### What to work on
Copy the Louise Pleming profile from "- US Open: 2R" to "the WTA Tour.", replacing "tennis player" with "tennis professional".

### Selection
----------

Louise Pleming
- Country (sports): Australia
- Born: 22 June 1967 (age 59)
- Turned pro: 1987
- Retired: 2001
- Plays: Right-handed
- Prize money: $182,195

Singles
- Career record: 56–116
- Career titles: 0
- Highest ranking: No. 290 (1996)

Grand Slam singles results
- Australian Open: Q2 (1991)

Doubles
- Career record: 161–174
- Career titles: 10 ITF
- Highest ranking: No. 87 (1998)

Grand Slam doubles results
- Australian Open: 2R (1993, 1994, 1995)
- French Open: 3R (1996)
- Wimbledon: 2R (1999)
- US Open: 2R (1997, 1998)

= Louise Pleming =

Australian tennis player

Louise Pleming (born 22 June 1967) is an Australian former professional tennis player who participated in both the ITF Circuit and the WTA Tour.

==Background==
Pleming was born in Wagga Wagga, NSW, Australia. She began to play tennis for fun when she was six years old. She attended the Vic Edwards Tennis School. In 1982 she began playing professionally.

==Championships==
Pleming played in 11 championships between 1991 and 2001. Out of a total 17 matches played, she won four (three in doubles, one in singles). She won 177 games, lost 239 games; won four tie-breaks and lost three tie-breaks. Her highest singles ranking was 290 in 1996 and her highest doubles ranking was 87 in 1998.

==Achievements==
In 2006 Tennis Australia appointed her a national touring coach. A year later she was the captain of the Australian Junior Fed Cup team that won. In 1999, she played the World Team Tennis with Martina Navratilova for the New York Buzz team. Between 1998–2002 she was an expert commentator for the Hopman Cup on ABC and Foxport.

==Retirement==
Even after Pleming retired from playing tennis professionally, she remained active in the industry. She is a tennis television commentator for Australian Channel 7 and an AIS Pro Tour Program Women's Program Coach. She works alongside Victorian Sally Peers and Queenslander Monika Wejnert. She is a commentator on the TV Series ‘Wimbledon’ which is the BBC's live coverage of the Wimbledon Tennis Championships at the All England Club. She coaches privately in the inner Eastern suburbs area.

As a coach, Pleming is known "to be vocal during matches and she likes to repeatedly offer encouragement to all her players."

In November 2020 she was instrumental in the setting up of RALLY4EVER, a charity which aims to create bridges between the tennis world and disadvantaged and homeless Australians, especially those with mental health problems.

----------

### Data rows
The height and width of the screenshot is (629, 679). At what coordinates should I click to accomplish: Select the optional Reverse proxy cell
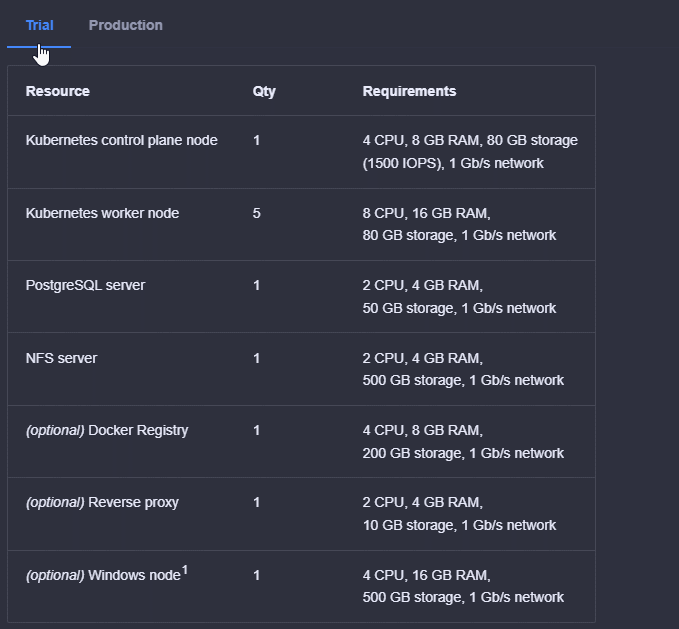coord(102,502)
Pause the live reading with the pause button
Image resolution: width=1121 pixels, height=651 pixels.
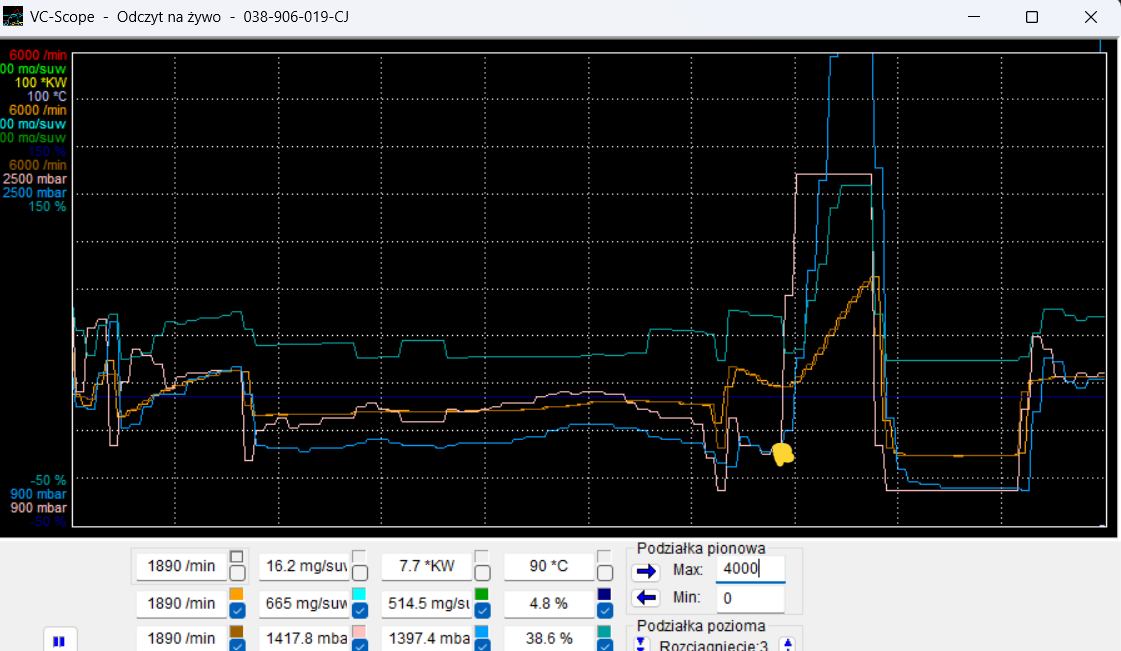pyautogui.click(x=59, y=641)
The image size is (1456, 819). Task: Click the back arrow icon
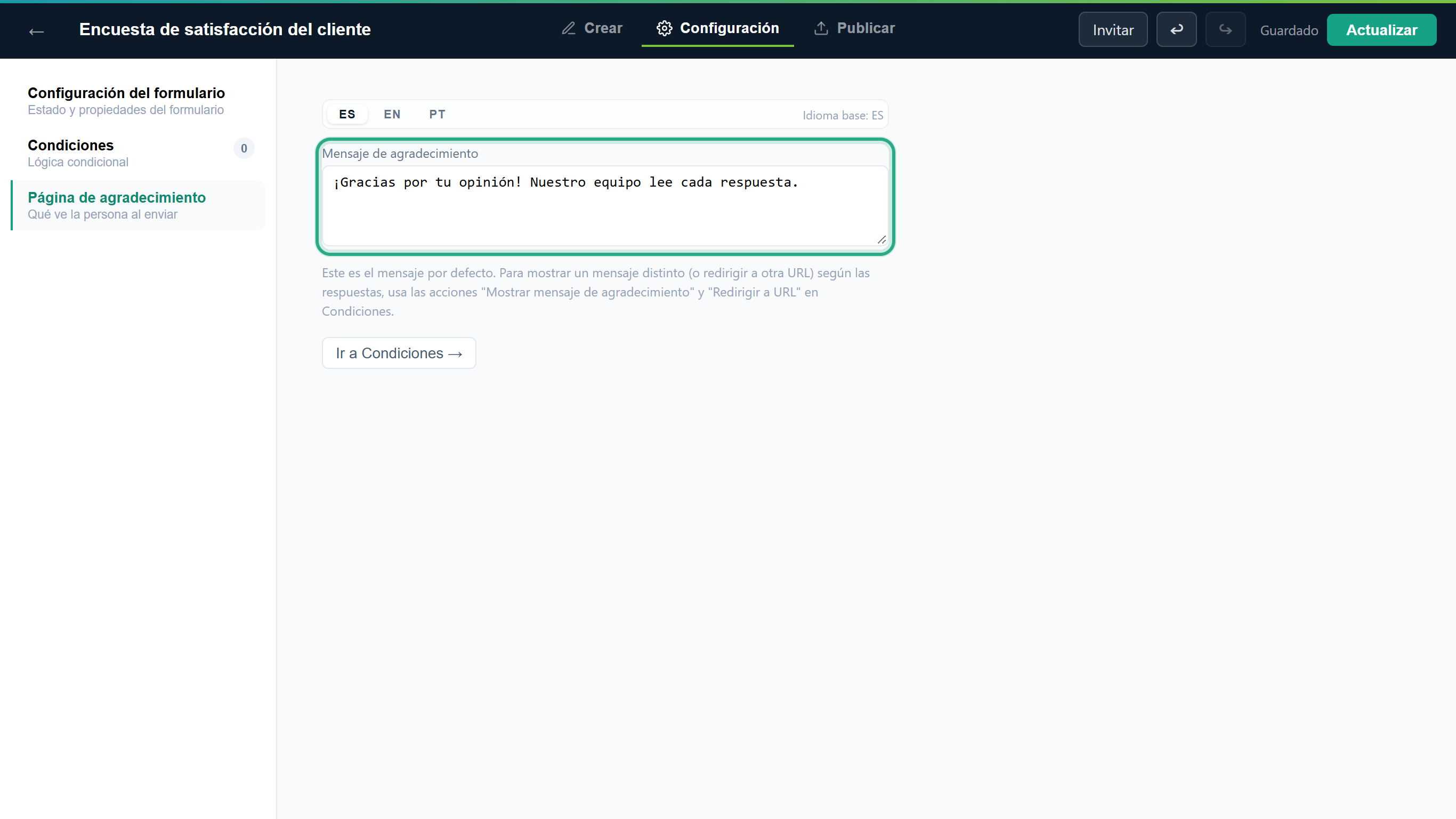pyautogui.click(x=37, y=31)
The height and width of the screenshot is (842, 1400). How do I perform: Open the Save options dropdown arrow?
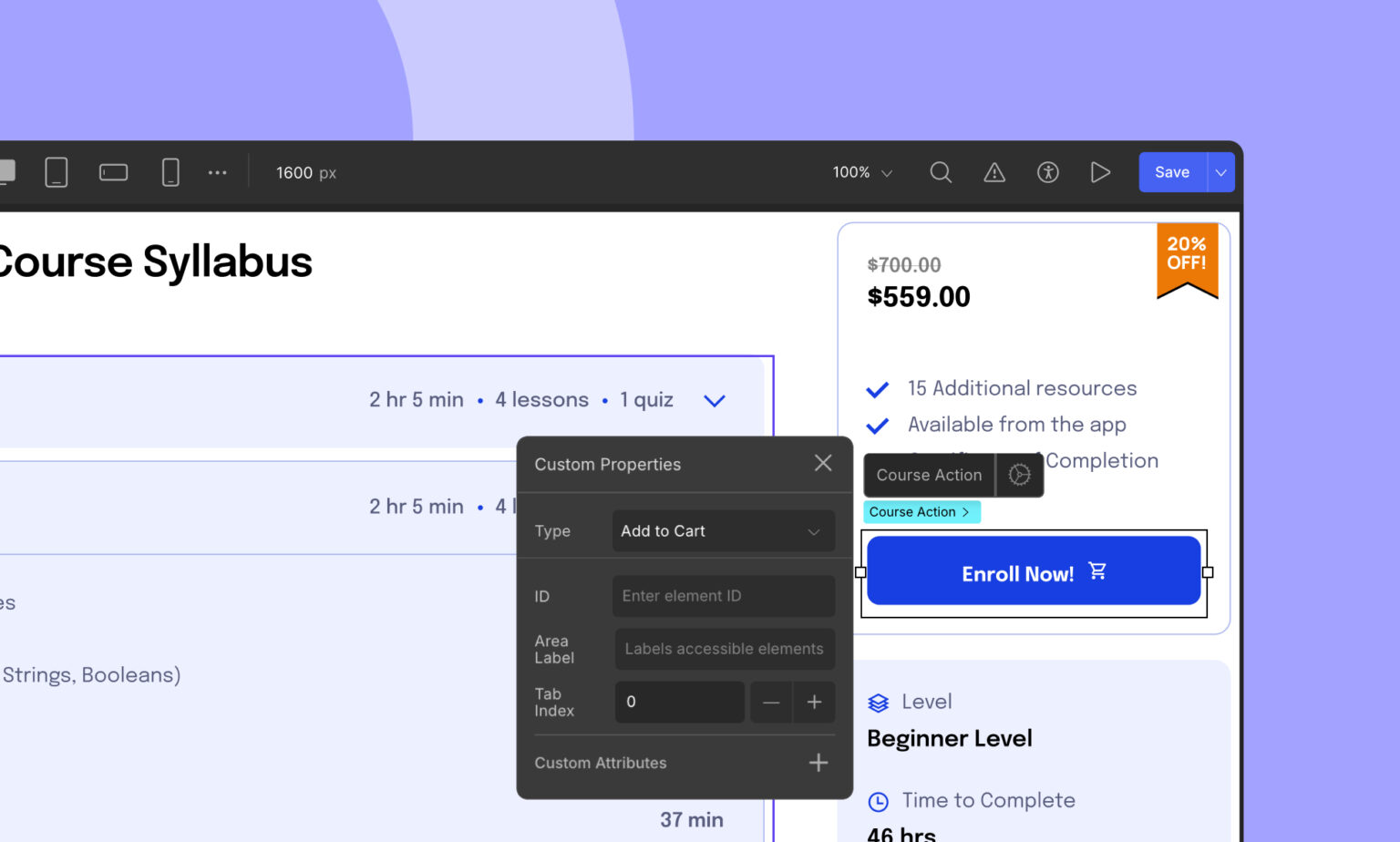(x=1221, y=172)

----------

### Full response
- US Open: 2R (1997, 1998)

= Louise Pleming =

Australian tennis professional

Louise Pleming (born 22 June 1967) is an Australian former professional tennis professional who participated in both the ITF Circuit and the WTA Tour.